## DIRECTIONS
A: Set down the passage of the forum thread on sm121 support from "It’s more about" up to and including "affects anything though).", word for word.
B: List every software library or framework the forum thread on sm121 support mentions by name.
Segment Start: TEXT SEGMENT
Is it the libraries themselves? (vLLM, Paddle paddle etc) or is it a framework they all depend upon? or both?

I think ARM support has been good for a while. There is nothing special about Spark ARM processor - it has a standard aarch64 architecture that was around long enough that all major packages/libraries build on it just fine.

It’s more about the GPU-specific support. It is Blackwell, but it’s a consumer-level Blackwell, and unlike 5090 and RTX 6000 Pro that share sm120, it has its own arch code - sm121. So, many libraries (including mainline pytorch) don’t know about sm121 yet. It will come, but will take some time. Hopefully less that it took for sm120.

1 Like

sm120 and 121 is equally the same, it is more lack support for sm12x in general, but we are working with frameworks for that

3 Likes

True, but it looks like some libraries treat sm121 as different from sm120 and don’t include blackwell-specific code in the builds. Even pyTorch complains about it (not sure if it affects anything though).
Segment End: TEXT SEGMENT
Segment Start: DATASET CONTENT
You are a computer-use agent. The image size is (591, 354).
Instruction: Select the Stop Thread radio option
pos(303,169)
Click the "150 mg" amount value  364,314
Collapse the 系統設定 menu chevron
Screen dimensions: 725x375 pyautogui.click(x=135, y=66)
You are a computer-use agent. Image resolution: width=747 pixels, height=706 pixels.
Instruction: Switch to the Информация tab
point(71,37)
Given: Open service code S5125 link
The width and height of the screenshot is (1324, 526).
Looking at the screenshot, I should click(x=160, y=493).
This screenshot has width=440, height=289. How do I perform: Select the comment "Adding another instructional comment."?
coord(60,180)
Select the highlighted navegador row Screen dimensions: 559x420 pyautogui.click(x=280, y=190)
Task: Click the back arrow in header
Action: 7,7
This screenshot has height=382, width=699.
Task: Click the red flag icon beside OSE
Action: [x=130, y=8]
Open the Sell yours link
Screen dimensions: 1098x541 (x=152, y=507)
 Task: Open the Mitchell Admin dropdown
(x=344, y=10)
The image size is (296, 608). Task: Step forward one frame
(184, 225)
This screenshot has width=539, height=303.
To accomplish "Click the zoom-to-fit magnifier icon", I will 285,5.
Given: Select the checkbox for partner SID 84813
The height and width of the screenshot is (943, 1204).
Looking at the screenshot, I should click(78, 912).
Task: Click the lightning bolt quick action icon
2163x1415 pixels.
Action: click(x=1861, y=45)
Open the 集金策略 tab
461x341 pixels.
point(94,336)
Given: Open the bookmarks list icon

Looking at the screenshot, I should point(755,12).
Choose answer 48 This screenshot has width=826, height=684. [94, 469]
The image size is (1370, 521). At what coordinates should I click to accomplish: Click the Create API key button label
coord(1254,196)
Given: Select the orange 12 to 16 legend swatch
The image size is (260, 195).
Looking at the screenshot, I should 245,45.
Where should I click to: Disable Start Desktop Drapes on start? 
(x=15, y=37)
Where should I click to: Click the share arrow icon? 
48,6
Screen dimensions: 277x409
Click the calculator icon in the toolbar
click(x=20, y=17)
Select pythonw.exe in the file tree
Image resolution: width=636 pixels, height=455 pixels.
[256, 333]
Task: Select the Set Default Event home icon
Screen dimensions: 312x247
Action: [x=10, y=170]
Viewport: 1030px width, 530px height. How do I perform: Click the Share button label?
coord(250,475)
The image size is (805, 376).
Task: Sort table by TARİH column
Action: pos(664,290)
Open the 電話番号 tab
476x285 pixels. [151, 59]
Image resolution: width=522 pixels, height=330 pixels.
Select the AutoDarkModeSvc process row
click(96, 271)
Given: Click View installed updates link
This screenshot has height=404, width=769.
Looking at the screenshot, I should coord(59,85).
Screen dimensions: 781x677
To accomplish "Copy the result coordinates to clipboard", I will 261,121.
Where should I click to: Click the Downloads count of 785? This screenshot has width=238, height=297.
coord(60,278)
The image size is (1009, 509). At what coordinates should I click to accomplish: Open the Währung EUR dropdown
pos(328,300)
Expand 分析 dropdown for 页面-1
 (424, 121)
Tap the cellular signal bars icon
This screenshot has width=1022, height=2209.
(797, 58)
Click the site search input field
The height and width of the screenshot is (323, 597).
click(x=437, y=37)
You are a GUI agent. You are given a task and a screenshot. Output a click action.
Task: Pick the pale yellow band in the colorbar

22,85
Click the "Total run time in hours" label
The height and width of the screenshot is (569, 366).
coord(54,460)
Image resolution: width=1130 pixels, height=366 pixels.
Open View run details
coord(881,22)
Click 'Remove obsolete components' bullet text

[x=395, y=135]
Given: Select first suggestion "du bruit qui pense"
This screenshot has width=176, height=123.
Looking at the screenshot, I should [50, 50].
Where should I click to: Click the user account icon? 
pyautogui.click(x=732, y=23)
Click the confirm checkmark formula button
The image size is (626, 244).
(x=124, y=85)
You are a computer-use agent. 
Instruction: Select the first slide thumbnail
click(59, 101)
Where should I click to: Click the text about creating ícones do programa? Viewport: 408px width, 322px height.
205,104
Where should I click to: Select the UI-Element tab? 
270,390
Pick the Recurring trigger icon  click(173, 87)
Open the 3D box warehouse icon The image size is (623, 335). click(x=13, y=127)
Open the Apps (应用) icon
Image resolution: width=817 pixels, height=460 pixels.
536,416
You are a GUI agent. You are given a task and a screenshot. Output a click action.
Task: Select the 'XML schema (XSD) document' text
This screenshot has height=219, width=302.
Segment End: DATASET CONTENT
## TASK-BY-TASK OUTPUTS
A:
It’s more about the GPU-specific support. It is Blackwell, but it’s a consumer-level Blackwell, and unlike 5090 and RTX 6000 Pro that share sm120, it has its own arch code - sm121. So, many libraries (including mainline pytorch) don’t know about sm121 yet. It will come, but will take some time. Hopefully less that it took for sm120.

1 Like

sm120 and 121 is equally the same, it is more lack support for sm12x in general, but we are working with frameworks for that

3 Likes

True, but it looks like some libraries treat sm121 as different from sm120 and don’t include blackwell-specific code in the builds. Even pyTorch complains about it (not sure if it affects anything though).

B:
- vLLM
- Paddle paddle
- pytorch